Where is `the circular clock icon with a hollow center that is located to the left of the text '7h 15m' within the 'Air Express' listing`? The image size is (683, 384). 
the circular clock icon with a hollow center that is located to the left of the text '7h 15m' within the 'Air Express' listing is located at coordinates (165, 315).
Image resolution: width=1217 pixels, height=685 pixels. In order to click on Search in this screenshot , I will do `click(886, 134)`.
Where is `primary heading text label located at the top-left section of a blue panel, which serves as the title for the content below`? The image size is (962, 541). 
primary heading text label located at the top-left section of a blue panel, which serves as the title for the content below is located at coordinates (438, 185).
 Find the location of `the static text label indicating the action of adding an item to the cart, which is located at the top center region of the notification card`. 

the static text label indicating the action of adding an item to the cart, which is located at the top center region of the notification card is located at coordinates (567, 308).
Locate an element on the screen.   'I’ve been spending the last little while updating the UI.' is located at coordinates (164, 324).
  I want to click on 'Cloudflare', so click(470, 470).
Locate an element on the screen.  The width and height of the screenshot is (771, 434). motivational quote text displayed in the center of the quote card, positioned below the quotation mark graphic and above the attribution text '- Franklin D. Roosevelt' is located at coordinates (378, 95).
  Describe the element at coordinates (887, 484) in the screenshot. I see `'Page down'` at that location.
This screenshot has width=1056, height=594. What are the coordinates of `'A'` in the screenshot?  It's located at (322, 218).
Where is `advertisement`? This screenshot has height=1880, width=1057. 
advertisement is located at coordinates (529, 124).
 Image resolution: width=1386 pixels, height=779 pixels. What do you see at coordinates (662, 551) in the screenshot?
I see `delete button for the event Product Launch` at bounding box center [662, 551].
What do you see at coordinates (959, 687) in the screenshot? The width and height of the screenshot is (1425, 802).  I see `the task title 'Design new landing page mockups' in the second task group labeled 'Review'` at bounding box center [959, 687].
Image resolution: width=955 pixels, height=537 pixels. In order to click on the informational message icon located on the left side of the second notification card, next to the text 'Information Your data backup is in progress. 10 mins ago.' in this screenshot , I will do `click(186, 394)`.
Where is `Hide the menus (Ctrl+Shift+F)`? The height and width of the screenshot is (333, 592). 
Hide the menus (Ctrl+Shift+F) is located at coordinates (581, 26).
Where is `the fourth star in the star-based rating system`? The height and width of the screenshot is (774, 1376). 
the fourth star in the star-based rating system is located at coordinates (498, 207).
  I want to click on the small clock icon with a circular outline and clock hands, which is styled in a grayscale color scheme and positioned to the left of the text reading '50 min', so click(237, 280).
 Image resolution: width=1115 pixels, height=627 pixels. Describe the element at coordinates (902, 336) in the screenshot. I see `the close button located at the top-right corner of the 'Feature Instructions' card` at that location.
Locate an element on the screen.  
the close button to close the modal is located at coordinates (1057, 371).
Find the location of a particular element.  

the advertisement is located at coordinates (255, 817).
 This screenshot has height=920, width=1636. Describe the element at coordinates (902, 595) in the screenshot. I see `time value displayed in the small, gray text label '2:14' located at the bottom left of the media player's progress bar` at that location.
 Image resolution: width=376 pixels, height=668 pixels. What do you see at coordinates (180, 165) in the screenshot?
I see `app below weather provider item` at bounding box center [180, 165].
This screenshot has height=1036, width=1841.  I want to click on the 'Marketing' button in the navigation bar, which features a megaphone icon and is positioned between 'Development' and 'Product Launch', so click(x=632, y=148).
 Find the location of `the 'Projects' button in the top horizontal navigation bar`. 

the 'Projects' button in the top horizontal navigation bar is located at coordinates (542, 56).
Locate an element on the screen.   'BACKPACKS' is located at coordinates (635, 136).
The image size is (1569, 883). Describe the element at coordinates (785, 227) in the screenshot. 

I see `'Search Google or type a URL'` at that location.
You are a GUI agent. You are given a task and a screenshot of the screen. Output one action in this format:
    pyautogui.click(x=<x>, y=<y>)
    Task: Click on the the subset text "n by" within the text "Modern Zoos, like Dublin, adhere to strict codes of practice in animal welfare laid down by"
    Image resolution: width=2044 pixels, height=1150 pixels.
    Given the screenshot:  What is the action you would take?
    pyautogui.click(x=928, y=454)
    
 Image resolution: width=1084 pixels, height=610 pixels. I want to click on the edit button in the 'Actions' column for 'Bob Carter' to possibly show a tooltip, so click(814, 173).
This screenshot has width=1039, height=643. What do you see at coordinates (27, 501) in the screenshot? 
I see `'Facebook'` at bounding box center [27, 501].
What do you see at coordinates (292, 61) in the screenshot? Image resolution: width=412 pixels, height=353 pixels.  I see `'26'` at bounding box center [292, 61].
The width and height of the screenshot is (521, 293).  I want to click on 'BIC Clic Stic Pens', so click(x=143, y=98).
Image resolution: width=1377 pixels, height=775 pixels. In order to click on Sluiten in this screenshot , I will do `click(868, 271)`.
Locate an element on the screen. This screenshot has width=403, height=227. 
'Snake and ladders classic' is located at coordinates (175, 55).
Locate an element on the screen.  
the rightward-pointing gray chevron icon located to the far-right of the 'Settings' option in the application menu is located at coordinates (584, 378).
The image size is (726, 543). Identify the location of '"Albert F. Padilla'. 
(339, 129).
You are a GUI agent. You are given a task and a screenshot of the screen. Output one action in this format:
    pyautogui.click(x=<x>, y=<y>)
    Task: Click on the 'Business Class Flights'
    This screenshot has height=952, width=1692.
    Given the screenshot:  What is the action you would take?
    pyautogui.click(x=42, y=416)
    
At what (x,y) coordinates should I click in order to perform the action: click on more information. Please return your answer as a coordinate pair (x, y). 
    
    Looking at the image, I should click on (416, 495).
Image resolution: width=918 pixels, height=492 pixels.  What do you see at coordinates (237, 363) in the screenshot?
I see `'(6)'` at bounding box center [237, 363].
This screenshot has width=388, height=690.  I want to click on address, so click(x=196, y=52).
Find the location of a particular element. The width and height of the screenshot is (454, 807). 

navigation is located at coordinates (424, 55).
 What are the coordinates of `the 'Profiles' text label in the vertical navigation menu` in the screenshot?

• Exercise directions: Count the lines in the records above that contain the word "horizontal", and give only that number.

• Full solution: 2